- PROBLEM DESCRIPTION -
Pick out every line in the records that holds the string "This" and copy each one. Case counts.

- SOURCE MATERIAL -
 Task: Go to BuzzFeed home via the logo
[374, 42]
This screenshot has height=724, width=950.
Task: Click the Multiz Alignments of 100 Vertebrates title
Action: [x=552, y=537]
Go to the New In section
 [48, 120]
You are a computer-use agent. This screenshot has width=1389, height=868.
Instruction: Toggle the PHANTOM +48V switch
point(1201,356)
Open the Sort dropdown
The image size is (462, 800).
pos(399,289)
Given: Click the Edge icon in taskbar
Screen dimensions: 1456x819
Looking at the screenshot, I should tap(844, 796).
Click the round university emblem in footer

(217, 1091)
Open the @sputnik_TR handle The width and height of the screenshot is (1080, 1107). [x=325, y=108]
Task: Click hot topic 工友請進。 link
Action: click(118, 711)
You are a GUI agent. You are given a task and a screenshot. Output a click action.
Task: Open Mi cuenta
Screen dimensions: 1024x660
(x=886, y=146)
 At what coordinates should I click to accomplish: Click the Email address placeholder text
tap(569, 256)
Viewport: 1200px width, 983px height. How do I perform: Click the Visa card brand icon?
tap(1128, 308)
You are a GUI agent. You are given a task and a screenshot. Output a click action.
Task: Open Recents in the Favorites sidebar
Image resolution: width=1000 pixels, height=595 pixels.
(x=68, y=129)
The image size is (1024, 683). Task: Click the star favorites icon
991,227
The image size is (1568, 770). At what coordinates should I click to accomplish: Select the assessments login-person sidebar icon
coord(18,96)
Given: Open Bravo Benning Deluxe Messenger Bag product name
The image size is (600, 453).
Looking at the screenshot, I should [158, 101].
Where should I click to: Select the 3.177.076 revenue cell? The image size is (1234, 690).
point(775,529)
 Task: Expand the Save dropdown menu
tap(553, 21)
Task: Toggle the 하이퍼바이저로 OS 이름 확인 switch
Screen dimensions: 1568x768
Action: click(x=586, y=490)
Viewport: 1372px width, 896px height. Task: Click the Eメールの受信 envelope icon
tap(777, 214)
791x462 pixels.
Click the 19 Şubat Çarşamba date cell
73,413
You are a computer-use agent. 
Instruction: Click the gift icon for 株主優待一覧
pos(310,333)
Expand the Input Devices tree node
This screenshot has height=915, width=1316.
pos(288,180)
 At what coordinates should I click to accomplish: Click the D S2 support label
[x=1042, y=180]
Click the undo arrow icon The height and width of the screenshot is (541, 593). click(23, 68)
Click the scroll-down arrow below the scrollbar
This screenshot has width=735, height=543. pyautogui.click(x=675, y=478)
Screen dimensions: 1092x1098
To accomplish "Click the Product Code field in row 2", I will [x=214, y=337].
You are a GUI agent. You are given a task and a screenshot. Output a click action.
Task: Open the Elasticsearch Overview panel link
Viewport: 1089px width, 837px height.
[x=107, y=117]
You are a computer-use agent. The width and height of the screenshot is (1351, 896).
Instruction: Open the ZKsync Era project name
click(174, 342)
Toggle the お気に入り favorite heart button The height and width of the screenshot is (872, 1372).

- SOLUTION TO THE PROBLEM -
This screenshot has height=724, width=950.
You are a computer-use agent. This screenshot has width=1389, height=868.
This screenshot has height=915, width=1316.
This screenshot has width=735, height=543. pyautogui.click(x=675, y=478)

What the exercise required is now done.